De Fortaleza, a voz do padre Renato Chiera, missionário do Piemonte, há 36 anos ao redor das favelas. Na Baixada Fluminense, sobre as colinas que abraçam o Rio, ele abriu a primeira Casa do Menor, onde, todas as noites, jovens perseguidos pela polícia buscam refúgio: pequenos ladrões a serem mortos e expostos como aviso diante das lojas que eles roubam por desespero.
E meninas que vagam pelas ruas sem bonecas: passavam a noite nos cemitérios embalando recém-nascidos e recém-sepultados em caixas de sapatos.
Chiera abriu outras Casas do Menor para ensinar a escrever, educar para o trabalho e para a vida. Ele responde de Fortaleza, capital do turismo sexual para as carnes trêmulas que descem dos voos charter da Europa. Lá, as Casas do Menor são cinco, e os jovens são uma infinidade, mas há 10 meses as autoridades encerraram as suas ajudas. Elas têm que construir não só o estádio, mas também ampliar o aeroporto, inaugurar novas superestradas que cortam os acampamentos dos barracos. Esqueceram-se de construir pontes e passagens subterrâneas para as multidões que atravessam. No fundo, pessoas que não importam: massacres todos os dias.

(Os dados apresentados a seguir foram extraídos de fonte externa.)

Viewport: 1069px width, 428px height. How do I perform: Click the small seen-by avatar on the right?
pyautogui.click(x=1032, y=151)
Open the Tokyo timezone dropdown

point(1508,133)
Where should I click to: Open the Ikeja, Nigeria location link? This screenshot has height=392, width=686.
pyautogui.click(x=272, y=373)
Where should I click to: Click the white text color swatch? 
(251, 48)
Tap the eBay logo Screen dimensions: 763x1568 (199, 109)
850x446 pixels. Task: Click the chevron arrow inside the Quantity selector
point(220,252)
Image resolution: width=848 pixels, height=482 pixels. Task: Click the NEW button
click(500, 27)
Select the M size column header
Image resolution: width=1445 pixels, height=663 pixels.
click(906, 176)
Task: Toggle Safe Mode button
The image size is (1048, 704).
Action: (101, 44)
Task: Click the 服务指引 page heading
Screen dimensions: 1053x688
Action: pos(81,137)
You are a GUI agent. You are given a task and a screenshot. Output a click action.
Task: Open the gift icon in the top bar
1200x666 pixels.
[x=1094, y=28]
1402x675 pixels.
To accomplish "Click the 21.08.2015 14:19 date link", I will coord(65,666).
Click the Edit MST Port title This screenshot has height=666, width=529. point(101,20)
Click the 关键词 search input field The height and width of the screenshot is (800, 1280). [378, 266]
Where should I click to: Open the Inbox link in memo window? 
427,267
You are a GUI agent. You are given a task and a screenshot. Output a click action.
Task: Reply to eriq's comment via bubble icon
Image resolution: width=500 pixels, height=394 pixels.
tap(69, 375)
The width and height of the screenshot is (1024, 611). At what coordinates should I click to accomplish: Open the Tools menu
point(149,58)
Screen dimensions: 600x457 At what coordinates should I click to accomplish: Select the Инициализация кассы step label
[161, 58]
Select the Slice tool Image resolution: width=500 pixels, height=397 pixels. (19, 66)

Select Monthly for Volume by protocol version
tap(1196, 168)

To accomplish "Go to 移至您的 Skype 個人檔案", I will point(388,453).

"Talvez uma boa notícia: parece que o presidente da Fifa deu 10 mil francos (suíços) para a Casa do Menor. Fantástico..." Felicidade do padre pelos 8 mil euros que dão fôlego para os seus jovens, migalhas dos bilhões arrecadados. Ainda não está claro quanto foi gasto. O custo dos 12 estádios aumentou 263% em seis anos.
Obras inacabadas. Números provisórios do governo: 4,75 bilhões de euros: "Quem decidiu e quem controla? Com que regras são atribuídas as construções das obras milionárias inflados pela corrupção? A Alemanha tinha gasto 3,6 bilhões com a Copa. O Brasil, três vezes mais. Estádios como elefantes brancos nas cidades onde não existem times de profissionais da bola."
No país-continente, 500 mil moças e rapazes são explorados sexualmente. Vão acabar parando nas 12 cidades. Há um mês, o Exército e a polícia haviam "pacificado" as favelas do Rio e de São Paulo. Imaginavam libertas para sempre do império dos traficantes. Um mês depois, tudo segue como antes. E continua a violência que mata 50 mil adolescentes por ano.
Não é possível saber se as câmeras do futebol vão dar uma olhada nas pessoas que não vão ver os jogos. Não é possível saber se vão contar sobre a corrupção que inchou todos os contratos. E os bolsos dos políticos, a astúcia dos empresários. Distribuirão praias imaculadas e moças esbeltas. Futebol e paraíso, o Brasil das revistas.
É apenas o teste geral para as Olimpíadas de 2016, mas sem favelas e calçadões do crack, por favor.